Some sample data and plot:
import matplotlib.pyplot as plt
from sklearn import datasets
from sklearn.decomposition import PCA
from sklearn.discriminant_analysis import LinearDiscriminantAnalysis
from sklearn.preprocessing import StandardScaler
from sklearn.covariance import EmpiricalCovariance, MinCovDet
iris = datasets.load_iris()
X = iris.data
y = iris.target
target_names = iris.target_names
steps = [
("preprocessing", StandardScaler()),
("pca", PCA()),]
pipe = Pipeline(steps)
searchPCA = GridSearchCV(pipe, { "pca__n_components": [1, 2,3]}, n_jobs = 3)
searchPCA.fit(X)
DF = searchPCA.transform(X)
plt.figure()
colors = ["navy", "turquoise", "darkorange"]
lw = 2
for color, i, target_name in zip(colors, [0, 1, 2], target_names):
plt.scatter(
DF[y == i, 0], DF[y == i, 1], color=color, alpha=0.8, lw=lw, label=target_name
)
plt.legend(loc="best", shadow=False, scatterpoints=1)

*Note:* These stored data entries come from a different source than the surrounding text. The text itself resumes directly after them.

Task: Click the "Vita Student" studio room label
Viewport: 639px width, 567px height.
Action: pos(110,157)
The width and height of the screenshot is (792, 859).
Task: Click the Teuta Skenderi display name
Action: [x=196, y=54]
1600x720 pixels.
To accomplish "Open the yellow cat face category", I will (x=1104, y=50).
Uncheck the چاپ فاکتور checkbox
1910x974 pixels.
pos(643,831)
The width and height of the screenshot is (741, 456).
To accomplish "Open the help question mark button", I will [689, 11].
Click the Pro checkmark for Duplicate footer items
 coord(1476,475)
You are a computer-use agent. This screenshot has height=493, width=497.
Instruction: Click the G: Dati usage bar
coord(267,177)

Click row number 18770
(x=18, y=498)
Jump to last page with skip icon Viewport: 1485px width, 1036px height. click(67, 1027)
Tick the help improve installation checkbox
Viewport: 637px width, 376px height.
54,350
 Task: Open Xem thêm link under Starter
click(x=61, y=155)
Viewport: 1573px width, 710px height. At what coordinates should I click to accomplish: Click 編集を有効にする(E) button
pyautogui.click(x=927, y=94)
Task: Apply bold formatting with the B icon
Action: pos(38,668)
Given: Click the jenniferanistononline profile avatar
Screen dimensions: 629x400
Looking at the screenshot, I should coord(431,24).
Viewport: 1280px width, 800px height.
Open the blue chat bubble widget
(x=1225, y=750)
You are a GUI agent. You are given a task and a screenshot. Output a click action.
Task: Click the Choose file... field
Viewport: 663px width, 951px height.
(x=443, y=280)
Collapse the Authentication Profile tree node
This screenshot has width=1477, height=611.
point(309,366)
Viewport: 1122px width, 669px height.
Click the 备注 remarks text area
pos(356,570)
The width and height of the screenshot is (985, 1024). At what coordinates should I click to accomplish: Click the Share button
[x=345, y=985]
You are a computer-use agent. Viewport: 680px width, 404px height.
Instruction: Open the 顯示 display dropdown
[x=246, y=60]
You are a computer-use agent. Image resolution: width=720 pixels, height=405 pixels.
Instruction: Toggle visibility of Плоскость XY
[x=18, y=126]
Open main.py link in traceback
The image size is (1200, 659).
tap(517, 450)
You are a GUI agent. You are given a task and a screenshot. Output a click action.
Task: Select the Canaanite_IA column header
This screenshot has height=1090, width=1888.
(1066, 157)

plt.title("PCA of IRIS dataset")
xx, yy = np.meshgrid(
np.linspace(plt.xlim()[0], plt.xlim()[1], 100),
np.linspace(plt.ylim()[0], plt.ylim()[1], 100),)
zz = np.c_[xx.ravel(), yy.ravel()]
robust_cov = MinCovDet().fit(DF[y == i,0:2])
mahal_robust_cov = robust_cov.mahalanobis(zz)
mahal_robust_cov = mahal_robust_cov.reshape(xx.shape)
plt.contour(
xx, yy, np.sqrt(mahal_robust_cov), cmap=plt.cm.YlOrBr_r, linestyles="dashed", levels=[3])
EDIT: This plots a contour and I managed to get all three ellipses for each cluster however I get part of the circle edge missing, how to fill these all in?
Please add plt.xlim()
and plt.ylim()
:
plt.legend(loc="best", shadow=False, scatterpoints=1)
plt.title("PCA of IRIS dataset")
plt.xlim(-3,4) # ADD
plt.ylim(-3,3) # ADD
xx, yy = np.meshgrid(
np.linspace(plt.xlim()[0], plt.xlim()[1], 100),
np.linspace(plt.ylim()[0], plt.ylim()[1], 100),)
zz = np.c_[xx.ravel(), yy.ravel()]